飛行機と言えば昔は未来の代名詞でした。空を飛んでいく海外旅行なんて、一世一代の大仕事だったんですね。しかもそれはそんなに大昔の事ではなくて、つい10年くらい前の話。だから飛行機=高い=金持ち=ビジネスマン、電車=安い=貧乏=学生みたいなイメージがついたんだと思います。しかし今、そのイメージが劇的に変わりつつある。

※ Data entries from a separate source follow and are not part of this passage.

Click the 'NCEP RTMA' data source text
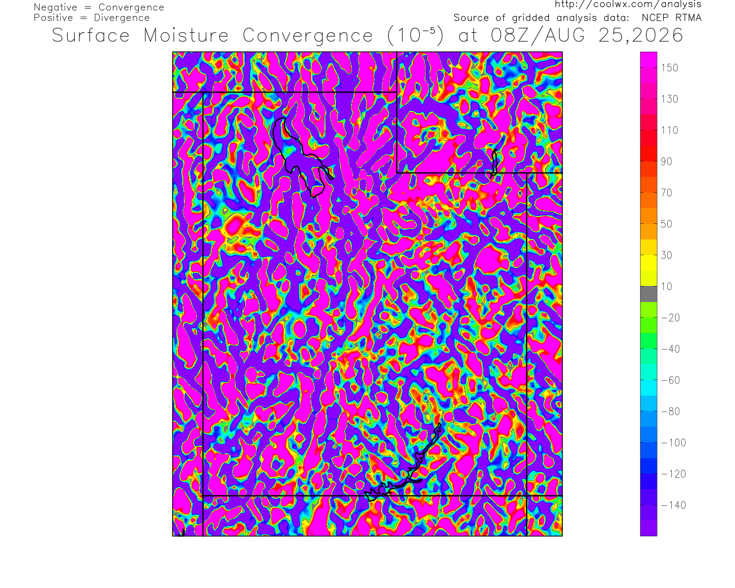The image size is (735, 588). (x=671, y=18)

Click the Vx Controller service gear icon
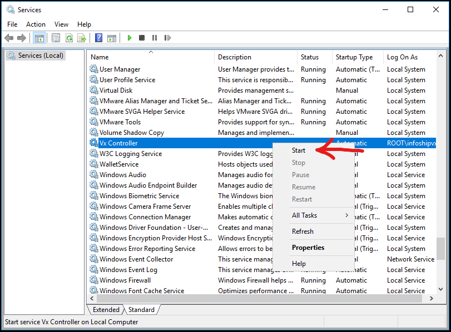tap(93, 143)
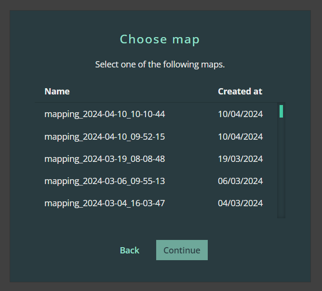Click the 19/03/2024 creation date cell
This screenshot has height=291, width=322.
[x=240, y=159]
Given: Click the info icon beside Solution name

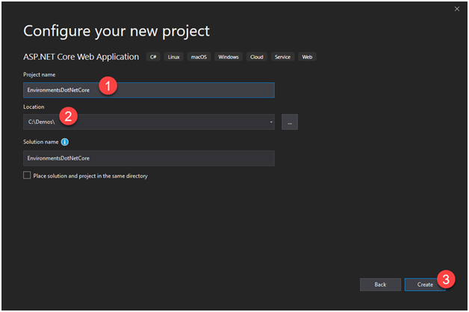Looking at the screenshot, I should pos(65,142).
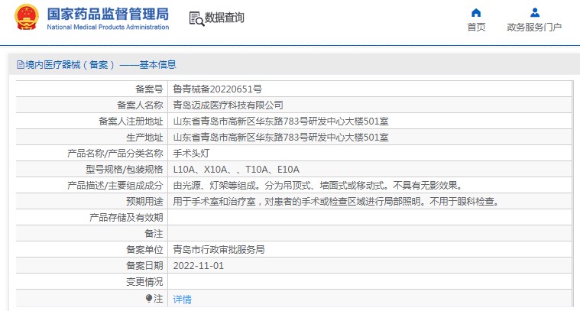
Task: Click the lightbulb icon next to 注
Action: click(149, 298)
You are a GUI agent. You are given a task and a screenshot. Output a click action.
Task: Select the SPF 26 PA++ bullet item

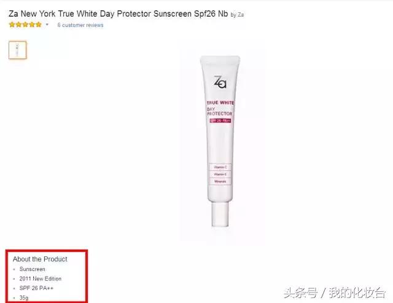(36, 288)
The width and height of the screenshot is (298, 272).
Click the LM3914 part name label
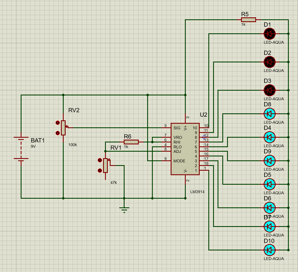197,192
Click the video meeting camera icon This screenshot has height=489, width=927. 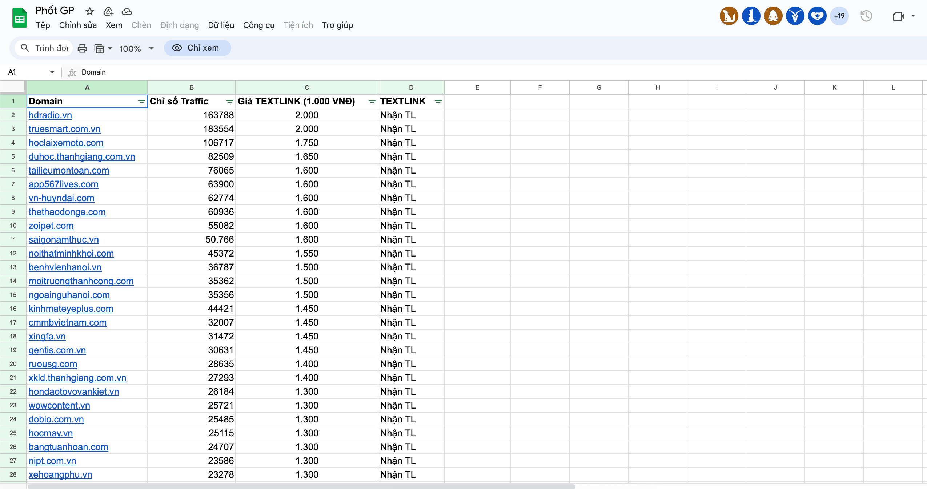pyautogui.click(x=899, y=16)
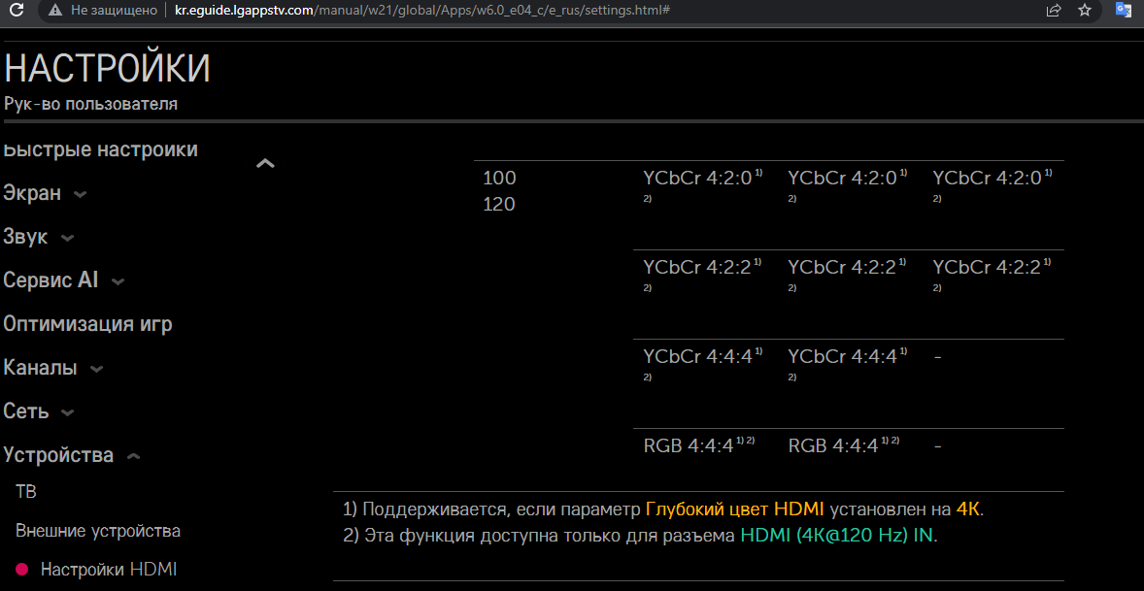1144x591 pixels.
Task: Select the Внешние устройства submenu item
Action: [x=98, y=531]
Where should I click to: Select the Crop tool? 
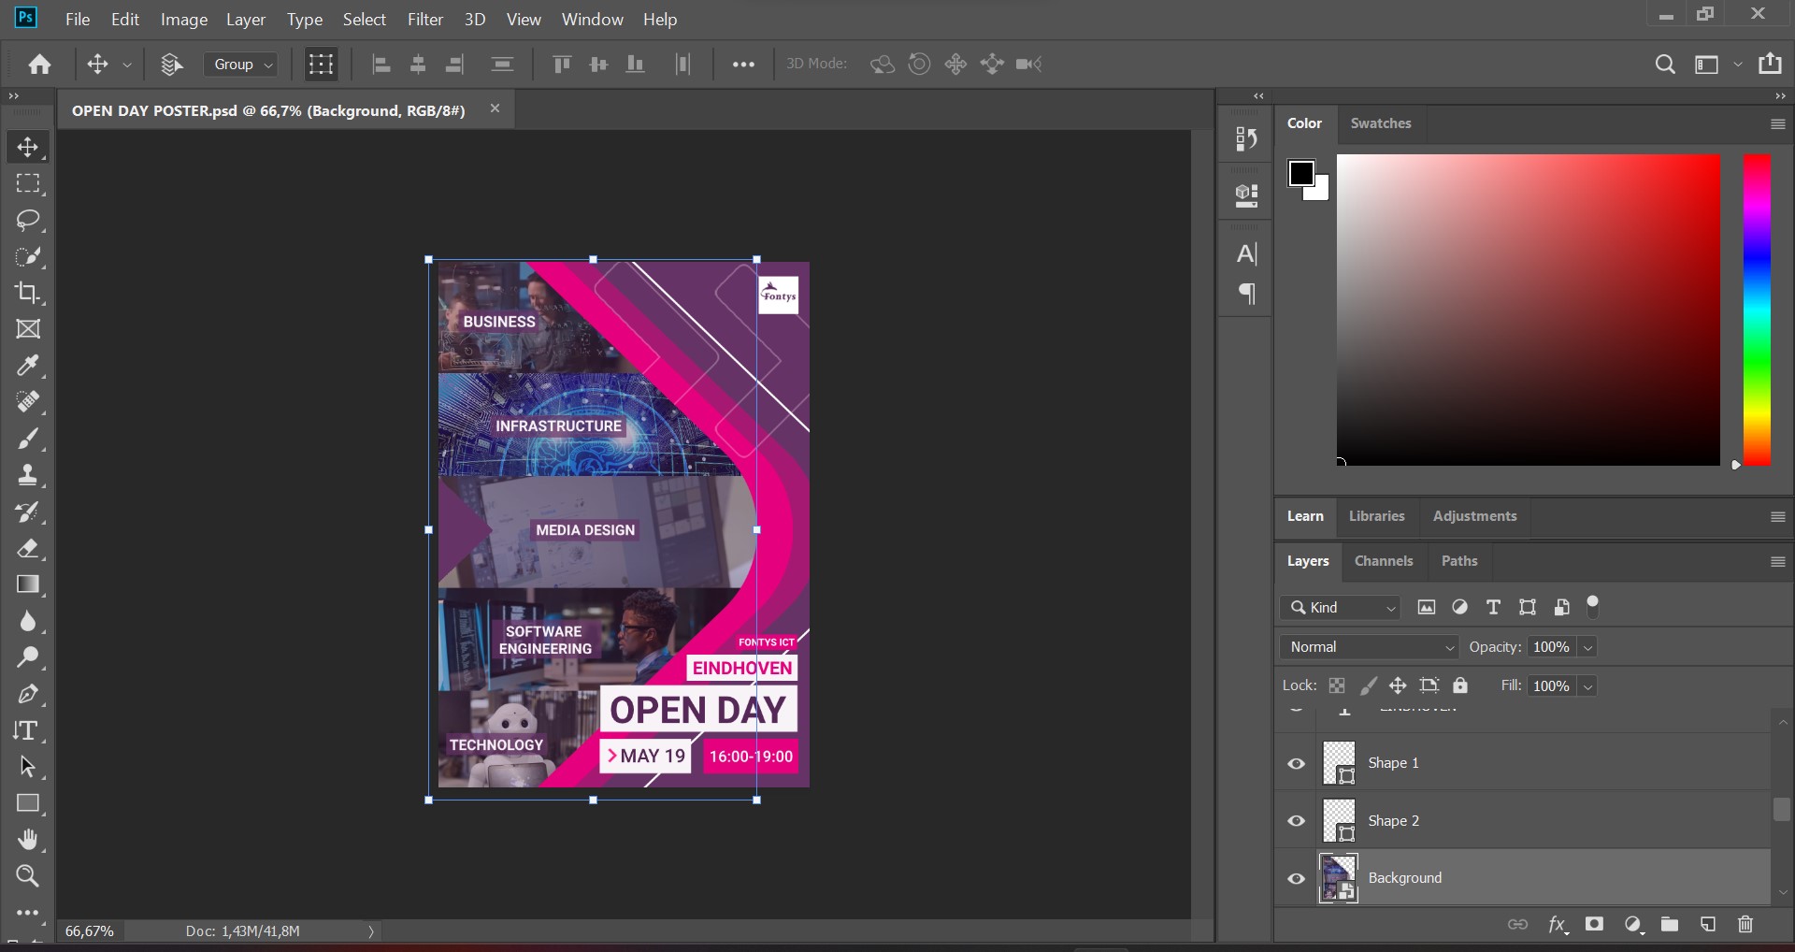27,293
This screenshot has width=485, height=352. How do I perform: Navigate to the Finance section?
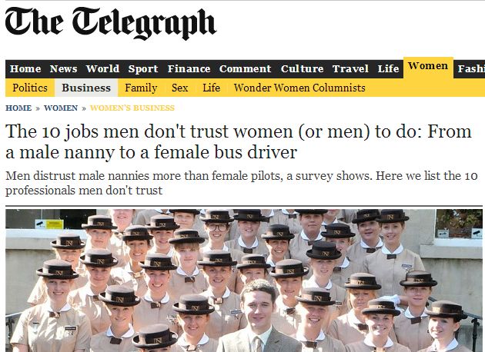point(189,69)
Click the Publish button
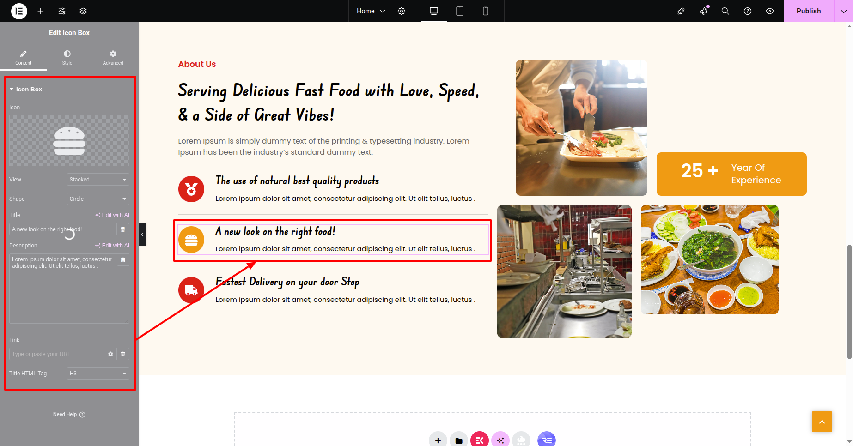853x446 pixels. pos(809,11)
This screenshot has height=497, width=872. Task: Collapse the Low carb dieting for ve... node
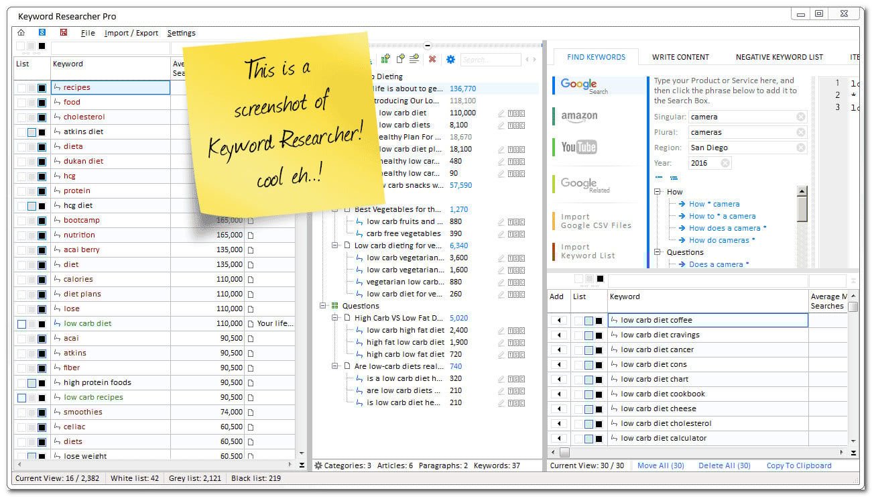tap(334, 245)
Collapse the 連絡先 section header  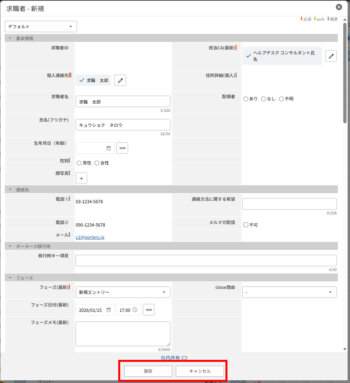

かつてイグナシ・デ・ソラ・モラレス(Ignasi de Sola Morales)は「社会、経済そしてテリトリー。この3つの要素は同時に変化していく」と言いました。今、(チープ)エコノミーの影響で社会が変わりつつあります。その影響が果たしてテリトリーの何処にどのように現れるのか?それが今、僕の一番関心のあるところです。
| バルセロナ都市 | 23:06 | comments(4) | - | このエントリーをはてなブックマークに追加
コメント
初めてコメントさせていただきます!

そういえばビルバオに行く際、バルセロナ―サラゴサ間だけAVEを利用したのを思い出しました。

時間に正確、車内は奇麗で広々として快適、
改札口での案内も親切でした。
日本のサービスに慣れ親しんだ日本人にとっては、
ありがたいものです。

飛行機よりも、日本の新幹線よりも快適な旅が出来ますよね♪

from Chubu University

| Travelman-archi | 2008/11/28 1:51 AM |
Travelmen-archiさん、コメントありがとうございます。
AVEは本当に快適で、全くスペインらしくないですね(笑)。
今はバルセロナーサラゴサーマドリッド、もしくはマドリッドーセビリア、コルドバなどしかないのですが、ビルバオ直通とかパリ直通とか検討している所なので、期待したい所ですね。
これからもコメントヨロシクお願いします。
| cruasan | 2008/11/28 5:27 PM |
なんでヨーロッパの鉄道ってあんなに魅力的なんでしょうか、いつもウキウキします。AVEとTGVの相互乗り入れ、楽しそうですね! パリ北駅に、ユーロスター、タリス、TGVが並んでいる光景が好きです。
| いくら | 2008/11/29 11:49 AM |
いくらさん、こんにちは。
去年ロンドンへ行った時にユーロスターの新しい駅を見てきました。
僕も機会があればユーロスターで優雅にロンドンーパリ旅行と行きたいものです。